CausaLab:一個面向AI科學家的可擴展互動式因果發現環境
CausaLab: A Scalable Environment for Interactive Causal Discovery Toward AI Scientists
May 28, 2026
作者: Junlin Yang, Dylan Zhang, Xiangchen Song, Qirun Dai, Xiao Liu, Yuen Chen, Aniket Vashishtha, Jing Shi, Chenhao Tan, Hao Peng
cs.AI
摘要
我們介紹CausaLab,一個用於評估LLM智能體進行互動式因果發現的可擴展環境。與先前評估不同,CausaLab同時評估智能體是否能利用因果證據解決問題,以及其答案是否奠基於忠實恢復的因果機制。每個回合將智能體置於一個合成實驗室中:它接收先前的測量記錄,對操縱器晶體進行干預,並預測由相同機制支配的獨立反應器晶體的共振頻率。隱藏的數據生成過程是一個隨機取樣的結構因果模型(SCM),因此成功需要恢復因果圖與結構方程,而非回憶先驗知識。

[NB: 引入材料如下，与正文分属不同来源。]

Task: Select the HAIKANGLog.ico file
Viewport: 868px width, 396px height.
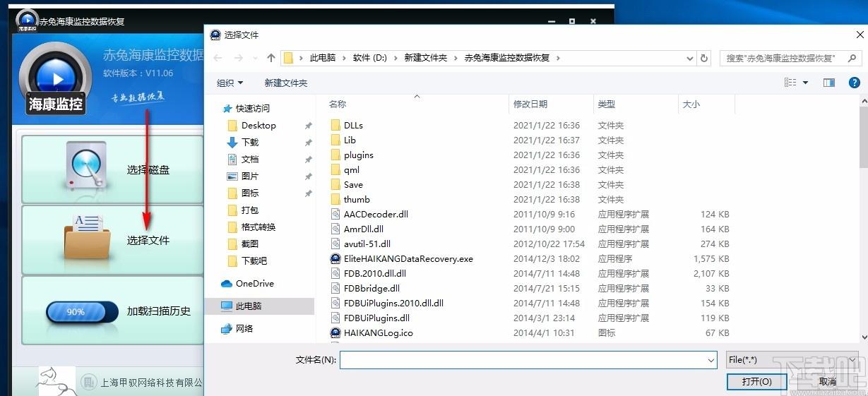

實驗顯示預測與機制恢復之間存在持續差距:在純觀測的6節點設定中,GPT-5.2-high達到92%的任務準確率,但全邊F1分數僅為0.471。混合觀測-干預策略提升了結構保真度,而純干預即使對強智能體仍具難度。我們識別出過早停止為主要弱點,並顯示一致性驗證可緩解此問題。因此,CausaLab將預測成功與因果理解區分開來,並揭露當前LLM智能體作為實驗因果推理者的局限性。
English
We introduce CausaLab, a scalable environment for evaluating interactive causal discovery by LLM agents. Unlike prior evaluations, CausaLab evaluates both whether an agent can solve a problem using causal evidence and whether its answer is grounded in a faithful recovered causal mechanism. Each episode places an agent in a synthetic laboratory: it receives prior measurement records, intervenes on a manipulator crystal, and predicts the resonance frequency of a held-out reactor crystal governed by the same mechanism. The hidden data-generating process is a randomly sampled structural causal model (SCM), so success requires recovering both a causal graph and structural equations rather than recalling prior knowledge.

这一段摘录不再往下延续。